Le compositeur autrichien Arnold Schoenberg (ou Schönberg) compte parmi les personnalités musicales les plus importantes et influentes du XXe siècle. Même s’il bénéficie des leçons de son beau-frère Zemlinsky, Schoenberg est avant tout un autodidacte, un libre-penseur, qui ouvre la voie de la modernité. Originaire de Vienne, il y fonde avec ses élèves Alban Berg et Anton Webern la seconde école de Vienne puis se rend à Berlin où il devient un professeur et théoricien de renommée internationale - il forme notamment H. Eisler, E. Wellesz, O. Klemperer, T. Adorno et J. Cage.

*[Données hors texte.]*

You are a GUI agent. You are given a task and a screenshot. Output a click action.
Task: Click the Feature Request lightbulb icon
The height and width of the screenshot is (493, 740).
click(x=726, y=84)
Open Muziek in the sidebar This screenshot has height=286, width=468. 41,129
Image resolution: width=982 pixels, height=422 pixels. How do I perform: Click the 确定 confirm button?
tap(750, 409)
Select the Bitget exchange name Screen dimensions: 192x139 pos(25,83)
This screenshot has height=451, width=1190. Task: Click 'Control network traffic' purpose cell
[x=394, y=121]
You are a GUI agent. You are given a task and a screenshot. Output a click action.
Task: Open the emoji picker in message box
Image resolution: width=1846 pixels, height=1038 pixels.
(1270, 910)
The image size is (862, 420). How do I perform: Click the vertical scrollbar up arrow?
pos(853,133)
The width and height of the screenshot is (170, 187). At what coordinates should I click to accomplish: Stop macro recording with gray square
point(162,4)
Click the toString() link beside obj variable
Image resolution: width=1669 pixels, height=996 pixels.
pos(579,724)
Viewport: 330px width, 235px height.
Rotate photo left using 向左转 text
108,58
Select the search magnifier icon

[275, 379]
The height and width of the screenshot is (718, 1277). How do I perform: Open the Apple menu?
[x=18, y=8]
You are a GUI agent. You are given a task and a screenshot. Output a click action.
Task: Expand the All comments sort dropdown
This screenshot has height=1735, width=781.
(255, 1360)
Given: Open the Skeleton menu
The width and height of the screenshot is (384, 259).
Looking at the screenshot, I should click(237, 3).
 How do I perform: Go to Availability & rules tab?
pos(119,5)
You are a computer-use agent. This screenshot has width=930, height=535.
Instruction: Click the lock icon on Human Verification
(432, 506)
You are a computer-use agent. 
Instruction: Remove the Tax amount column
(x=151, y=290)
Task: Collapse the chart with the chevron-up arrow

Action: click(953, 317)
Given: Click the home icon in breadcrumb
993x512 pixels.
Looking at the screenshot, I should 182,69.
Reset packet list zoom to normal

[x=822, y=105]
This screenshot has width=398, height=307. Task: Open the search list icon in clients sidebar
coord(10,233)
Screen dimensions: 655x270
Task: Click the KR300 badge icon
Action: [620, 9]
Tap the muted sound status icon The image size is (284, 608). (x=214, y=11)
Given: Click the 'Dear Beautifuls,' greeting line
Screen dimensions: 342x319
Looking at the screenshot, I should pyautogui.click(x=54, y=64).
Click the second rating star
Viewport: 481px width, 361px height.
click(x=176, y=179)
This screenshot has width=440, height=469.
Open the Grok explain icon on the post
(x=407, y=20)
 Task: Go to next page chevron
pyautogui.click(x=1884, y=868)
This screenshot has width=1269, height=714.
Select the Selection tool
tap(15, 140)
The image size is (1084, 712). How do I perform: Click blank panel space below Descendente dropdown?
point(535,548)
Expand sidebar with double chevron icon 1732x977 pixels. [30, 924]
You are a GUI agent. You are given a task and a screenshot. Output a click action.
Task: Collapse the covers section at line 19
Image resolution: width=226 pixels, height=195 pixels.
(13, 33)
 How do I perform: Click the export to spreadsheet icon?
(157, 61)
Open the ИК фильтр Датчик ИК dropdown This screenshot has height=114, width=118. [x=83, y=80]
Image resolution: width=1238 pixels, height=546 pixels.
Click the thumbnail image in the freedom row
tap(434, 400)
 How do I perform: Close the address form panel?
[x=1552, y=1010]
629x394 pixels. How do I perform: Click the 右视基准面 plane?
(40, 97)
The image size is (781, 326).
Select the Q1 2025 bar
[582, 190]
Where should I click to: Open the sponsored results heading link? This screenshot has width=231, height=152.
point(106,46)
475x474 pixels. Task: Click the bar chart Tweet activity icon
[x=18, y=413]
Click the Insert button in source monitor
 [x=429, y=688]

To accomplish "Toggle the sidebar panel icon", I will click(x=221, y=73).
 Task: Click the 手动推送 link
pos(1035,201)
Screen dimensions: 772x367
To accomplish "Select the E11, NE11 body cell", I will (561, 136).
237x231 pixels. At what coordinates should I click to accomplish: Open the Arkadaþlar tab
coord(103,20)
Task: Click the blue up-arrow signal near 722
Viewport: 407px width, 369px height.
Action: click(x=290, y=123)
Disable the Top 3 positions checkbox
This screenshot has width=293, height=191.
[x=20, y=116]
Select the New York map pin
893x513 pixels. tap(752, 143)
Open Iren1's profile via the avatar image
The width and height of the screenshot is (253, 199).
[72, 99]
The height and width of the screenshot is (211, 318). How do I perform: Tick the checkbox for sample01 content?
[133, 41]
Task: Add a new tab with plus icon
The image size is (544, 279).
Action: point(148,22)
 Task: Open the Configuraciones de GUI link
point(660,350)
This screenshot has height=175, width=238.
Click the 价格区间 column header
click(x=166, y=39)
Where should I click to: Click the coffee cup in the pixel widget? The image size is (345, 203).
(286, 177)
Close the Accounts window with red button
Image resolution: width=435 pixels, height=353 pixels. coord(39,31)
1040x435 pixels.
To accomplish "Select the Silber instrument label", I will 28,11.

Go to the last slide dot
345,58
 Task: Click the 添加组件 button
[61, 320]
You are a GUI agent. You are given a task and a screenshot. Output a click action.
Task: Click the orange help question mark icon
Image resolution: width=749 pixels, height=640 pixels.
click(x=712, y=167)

Au départ profondément marqué par Strauss et Wagner - en atteste la Nuit transfigurée, l’un de ses chefs-d’œuvre -, son style évolue vers l’atonalité et développe le “Sprechgesang” (le “chant parlé”), comme en témoigne son Pierrot lunaire, l’une de ses œuvres majeures. Ces nouveautés bouleversent le monde musical européen qui se scinde deux groupes : les atonalistes et les anti-atonalistes. Poursuivant ses recherches, il inaugure en 1923 une technique compositionnelle fondée sur la notion de série qui confirme son statut d’avant-gardiste (Suite pour piano, Quatuor à cordes n°3…) et donnera naissance au dodécaphonisme. Compositeur d’origine juive, Schoenberg est contraint de s’installer aux Etats-Unis en 1933 pour fuir le nazisme. Là, vers la fin de sa vie, parallèlement à son activité de pédagogue, il semble revenir à une certaine forme de tonalité (Symphonie de chambre n°2, pièces d’inspiration religieuse).